I prove (v), but with the definition of mixing for measure-preserving maps.

Call $\mu$ and $\nu$ the invariant measures considered ($\mu$ is invariant by $S$ and $\nu$ is invariant by $T$). The mixing property of $S \times T$ is equivalent to the property for $f$ and $g$ in $L^2(\mu \otimes \nu)$, $$\langle f \circ (S \times T)^n, g \rangle \to \langle f,1 \rangle \times \langle 1, g \rangle \text{ as } n \to +\infty.$$

In particular, this condition must hold when $f$ and $g$ depend only on the first (second) variable, so the mixing property of $S$ (of $T$) is necessary.

Assume now that $S$ and $T$ are mixing. We have to prove the convergence above for every $f$ and $g$ in $L^2(\mu \otimes \nu)$. This is done by a density argument.

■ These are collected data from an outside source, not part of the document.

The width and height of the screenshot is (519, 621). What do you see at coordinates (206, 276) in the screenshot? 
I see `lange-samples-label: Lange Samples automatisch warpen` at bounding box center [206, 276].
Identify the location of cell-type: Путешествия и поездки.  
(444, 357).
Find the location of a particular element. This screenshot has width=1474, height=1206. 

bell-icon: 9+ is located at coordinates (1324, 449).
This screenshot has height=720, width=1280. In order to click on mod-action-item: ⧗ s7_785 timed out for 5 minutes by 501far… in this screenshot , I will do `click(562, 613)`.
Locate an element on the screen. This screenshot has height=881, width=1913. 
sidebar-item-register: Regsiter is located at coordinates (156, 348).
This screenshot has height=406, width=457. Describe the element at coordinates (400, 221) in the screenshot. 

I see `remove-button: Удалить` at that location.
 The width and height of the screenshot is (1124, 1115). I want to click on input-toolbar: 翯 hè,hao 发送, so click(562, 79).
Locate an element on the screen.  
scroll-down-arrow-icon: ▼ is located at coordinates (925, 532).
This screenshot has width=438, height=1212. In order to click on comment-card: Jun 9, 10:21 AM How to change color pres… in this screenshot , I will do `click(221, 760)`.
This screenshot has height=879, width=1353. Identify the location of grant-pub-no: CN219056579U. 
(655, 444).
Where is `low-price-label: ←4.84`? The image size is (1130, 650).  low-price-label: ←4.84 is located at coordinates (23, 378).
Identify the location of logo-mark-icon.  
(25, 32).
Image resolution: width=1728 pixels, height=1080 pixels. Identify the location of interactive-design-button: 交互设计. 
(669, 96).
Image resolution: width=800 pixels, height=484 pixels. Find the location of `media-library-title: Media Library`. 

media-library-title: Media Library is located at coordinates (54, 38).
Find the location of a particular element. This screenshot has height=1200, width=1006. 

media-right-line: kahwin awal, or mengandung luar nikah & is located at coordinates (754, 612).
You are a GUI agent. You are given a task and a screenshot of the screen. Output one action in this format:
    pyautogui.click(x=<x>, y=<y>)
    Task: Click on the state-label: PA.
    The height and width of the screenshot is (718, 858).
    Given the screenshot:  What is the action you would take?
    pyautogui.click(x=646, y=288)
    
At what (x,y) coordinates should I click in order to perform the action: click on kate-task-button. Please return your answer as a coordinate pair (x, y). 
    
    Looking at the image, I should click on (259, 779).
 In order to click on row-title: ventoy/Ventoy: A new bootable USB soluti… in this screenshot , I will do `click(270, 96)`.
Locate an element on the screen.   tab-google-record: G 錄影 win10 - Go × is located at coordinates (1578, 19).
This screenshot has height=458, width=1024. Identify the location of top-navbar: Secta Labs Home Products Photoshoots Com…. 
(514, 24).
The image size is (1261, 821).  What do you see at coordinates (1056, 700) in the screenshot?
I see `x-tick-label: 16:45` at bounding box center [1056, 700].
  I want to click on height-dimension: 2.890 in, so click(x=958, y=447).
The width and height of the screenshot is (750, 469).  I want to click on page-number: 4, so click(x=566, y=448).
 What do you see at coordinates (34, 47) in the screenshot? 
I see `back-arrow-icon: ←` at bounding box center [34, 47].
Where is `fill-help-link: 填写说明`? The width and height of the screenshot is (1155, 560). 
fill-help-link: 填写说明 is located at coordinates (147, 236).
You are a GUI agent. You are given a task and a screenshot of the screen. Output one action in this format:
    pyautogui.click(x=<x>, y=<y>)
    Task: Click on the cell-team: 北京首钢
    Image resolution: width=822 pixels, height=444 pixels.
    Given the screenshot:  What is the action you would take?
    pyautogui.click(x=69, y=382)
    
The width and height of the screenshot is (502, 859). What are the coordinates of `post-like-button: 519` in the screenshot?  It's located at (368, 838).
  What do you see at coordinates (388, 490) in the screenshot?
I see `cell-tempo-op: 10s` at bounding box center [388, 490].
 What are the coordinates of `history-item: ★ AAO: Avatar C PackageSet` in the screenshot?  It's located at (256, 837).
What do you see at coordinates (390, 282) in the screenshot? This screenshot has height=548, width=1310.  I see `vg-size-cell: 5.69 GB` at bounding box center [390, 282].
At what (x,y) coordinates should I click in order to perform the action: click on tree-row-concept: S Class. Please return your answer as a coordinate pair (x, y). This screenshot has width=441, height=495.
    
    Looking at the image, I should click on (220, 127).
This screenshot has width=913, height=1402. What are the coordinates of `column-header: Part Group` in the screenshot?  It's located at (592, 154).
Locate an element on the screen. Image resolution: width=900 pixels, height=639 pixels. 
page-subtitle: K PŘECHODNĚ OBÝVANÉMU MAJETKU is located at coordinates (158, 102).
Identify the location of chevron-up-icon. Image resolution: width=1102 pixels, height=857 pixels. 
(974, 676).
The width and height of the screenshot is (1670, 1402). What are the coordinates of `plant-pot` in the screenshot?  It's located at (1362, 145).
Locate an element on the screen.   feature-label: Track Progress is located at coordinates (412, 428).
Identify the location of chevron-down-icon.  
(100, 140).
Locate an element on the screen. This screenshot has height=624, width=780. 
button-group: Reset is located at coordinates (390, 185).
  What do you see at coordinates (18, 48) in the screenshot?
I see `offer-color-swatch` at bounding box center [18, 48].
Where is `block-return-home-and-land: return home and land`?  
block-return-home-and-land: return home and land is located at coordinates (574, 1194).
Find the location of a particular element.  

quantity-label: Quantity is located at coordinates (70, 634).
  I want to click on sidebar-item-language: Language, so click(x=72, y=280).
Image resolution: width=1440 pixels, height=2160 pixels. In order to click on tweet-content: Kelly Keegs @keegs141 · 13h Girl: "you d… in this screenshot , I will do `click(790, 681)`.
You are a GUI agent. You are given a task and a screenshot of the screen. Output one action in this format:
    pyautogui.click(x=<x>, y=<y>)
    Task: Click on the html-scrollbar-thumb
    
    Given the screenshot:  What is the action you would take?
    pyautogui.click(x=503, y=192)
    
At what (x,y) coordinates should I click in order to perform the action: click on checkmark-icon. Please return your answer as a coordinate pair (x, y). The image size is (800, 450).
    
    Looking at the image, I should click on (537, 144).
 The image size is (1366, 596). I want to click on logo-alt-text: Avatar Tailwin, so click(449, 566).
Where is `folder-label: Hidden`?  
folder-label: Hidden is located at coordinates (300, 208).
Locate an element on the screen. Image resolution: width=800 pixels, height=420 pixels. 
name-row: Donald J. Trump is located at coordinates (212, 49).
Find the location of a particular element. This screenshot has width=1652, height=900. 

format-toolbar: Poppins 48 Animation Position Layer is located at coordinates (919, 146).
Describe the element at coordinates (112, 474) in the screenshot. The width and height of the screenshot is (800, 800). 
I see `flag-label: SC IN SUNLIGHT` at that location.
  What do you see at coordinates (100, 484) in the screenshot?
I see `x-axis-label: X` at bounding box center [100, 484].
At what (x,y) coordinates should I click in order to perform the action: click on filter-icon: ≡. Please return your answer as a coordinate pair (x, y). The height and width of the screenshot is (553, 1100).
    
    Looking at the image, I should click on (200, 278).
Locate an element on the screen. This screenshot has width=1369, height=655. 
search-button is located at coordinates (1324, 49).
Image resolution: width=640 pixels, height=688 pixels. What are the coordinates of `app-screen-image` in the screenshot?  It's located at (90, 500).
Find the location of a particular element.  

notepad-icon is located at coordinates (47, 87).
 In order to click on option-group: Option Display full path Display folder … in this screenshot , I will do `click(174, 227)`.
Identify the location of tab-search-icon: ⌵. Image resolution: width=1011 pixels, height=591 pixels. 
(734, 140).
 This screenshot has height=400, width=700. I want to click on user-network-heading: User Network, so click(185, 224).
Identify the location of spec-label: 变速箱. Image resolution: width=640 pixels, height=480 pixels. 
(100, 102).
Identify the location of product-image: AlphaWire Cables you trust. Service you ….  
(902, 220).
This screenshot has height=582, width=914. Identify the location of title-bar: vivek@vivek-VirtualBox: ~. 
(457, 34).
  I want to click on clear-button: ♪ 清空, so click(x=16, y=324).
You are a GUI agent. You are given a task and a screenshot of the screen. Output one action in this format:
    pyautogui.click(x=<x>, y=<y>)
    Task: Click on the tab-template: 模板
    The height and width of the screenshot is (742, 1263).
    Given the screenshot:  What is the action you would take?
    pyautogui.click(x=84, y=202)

The functions $f_1 \otimes f_2$ where $f_1 \in L^2(\mu)$ and $f_2 \in L^2(\nu)$ form a total family in $L^2(\mu \otimes \nu)$. Using that the family bilinear forms $(f,g) \mapsto \langle f \circ (S \times T)^n, g \rangle$ is equicontinuous because of the inequality $$|\langle f \circ (S \times T)^n, g \rangle| \le ||f||_{L^2(\mu)}||g||_{L^2(\nu)},$$ one needs only to consider the case where the functions $f$ and $g$ are tensor products $f_1 \otimes f_2$ and $g_1 \otimes g_2$. In this case, the scalar products splits in two parts by Fubini theorem and the convergence follows.